● Selected excerpt:
----

Vermont officials are trying to adapt to a tougher drinking water standard for a chemical used to fight the sea lamprey, an eel-like creature that has hurt fish populations in Lake Champlain.
Officials with Gov. Peter Shumlin's and Sen. Patrick Leahy's offices confirmed Friday that they've been negotiating over the use of the anti-lamprey chemical TFM since the state lowered its safe drinking water standard from 35 to three parts per billion.
The move came after the state Health Department questioned the veracity of the 1970s study on which the looser standard was based.
The situation has raised an alarm among fishing enthusiasts worried that scaling back on the use of TFM could cause lamprey to boom and reverse the gains made against the creature, an invasive species which attaches itself to and can hurt the health of salmon, walleye and other species popular with fishing enthusiasts.
"The native and endangered fisheries are sick with sea lamprey," James Ehlers, executive direct of the fishing and clean-water advocacy group Lake Champlain International, said in a Facebook post Friday. "It needs medicine, and any cessation in the program represents not only a huge ecological loss but millions in federal and state taxpayer dollars invested in the program."
The upshot, which could be determined by officials from Vermont, New York and the federal government next week, may be that two of the three Vermont Lake Champlain tributaries scheduled to be treated with the chemical will get the treatment, but one - the LaPlatte River in Shelburne - likely won't be, perhaps for the next two years, while a study of what is the proper drinking water safety standard is completed, officials said.

----

● Material supplied:
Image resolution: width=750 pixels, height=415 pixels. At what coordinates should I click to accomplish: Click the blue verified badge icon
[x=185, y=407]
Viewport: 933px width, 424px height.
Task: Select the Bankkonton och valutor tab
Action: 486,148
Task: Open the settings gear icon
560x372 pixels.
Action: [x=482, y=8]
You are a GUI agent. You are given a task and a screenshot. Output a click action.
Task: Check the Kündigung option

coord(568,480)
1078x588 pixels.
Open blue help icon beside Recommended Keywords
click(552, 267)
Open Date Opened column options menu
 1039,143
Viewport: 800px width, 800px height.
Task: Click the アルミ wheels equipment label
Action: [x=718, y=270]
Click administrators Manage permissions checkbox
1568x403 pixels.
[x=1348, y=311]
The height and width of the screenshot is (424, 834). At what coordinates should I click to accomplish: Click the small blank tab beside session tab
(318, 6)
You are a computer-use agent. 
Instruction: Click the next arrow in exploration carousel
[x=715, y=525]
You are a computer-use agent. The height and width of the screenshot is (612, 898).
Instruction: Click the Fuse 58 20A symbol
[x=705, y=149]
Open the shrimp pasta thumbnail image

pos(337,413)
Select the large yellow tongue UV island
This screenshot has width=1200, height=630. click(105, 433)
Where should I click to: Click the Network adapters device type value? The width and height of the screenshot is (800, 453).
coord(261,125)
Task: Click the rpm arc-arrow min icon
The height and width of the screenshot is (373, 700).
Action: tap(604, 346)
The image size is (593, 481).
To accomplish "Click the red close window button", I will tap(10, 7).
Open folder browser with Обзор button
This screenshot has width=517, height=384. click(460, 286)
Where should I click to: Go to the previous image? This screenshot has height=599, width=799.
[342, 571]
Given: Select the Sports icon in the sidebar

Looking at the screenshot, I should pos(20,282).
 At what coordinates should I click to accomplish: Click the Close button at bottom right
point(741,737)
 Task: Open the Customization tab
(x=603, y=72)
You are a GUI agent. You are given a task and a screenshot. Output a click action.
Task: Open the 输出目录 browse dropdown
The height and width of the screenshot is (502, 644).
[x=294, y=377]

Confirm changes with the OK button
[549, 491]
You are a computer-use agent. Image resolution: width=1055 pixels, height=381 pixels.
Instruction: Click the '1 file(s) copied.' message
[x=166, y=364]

----

● What to do:
Reproduce the passage of the lamprey article starting at "Officials with Gov." and ending at "standard was based.". The records are not needed for the work that follows.

● Reply:
Officials with Gov. Peter Shumlin's and Sen. Patrick Leahy's offices confirmed Friday that they've been negotiating over the use of the anti-lamprey chemical TFM since the state lowered its safe drinking water standard from 35 to three parts per billion.
The move came after the state Health Department questioned the veracity of the 1970s study on which the looser standard was based.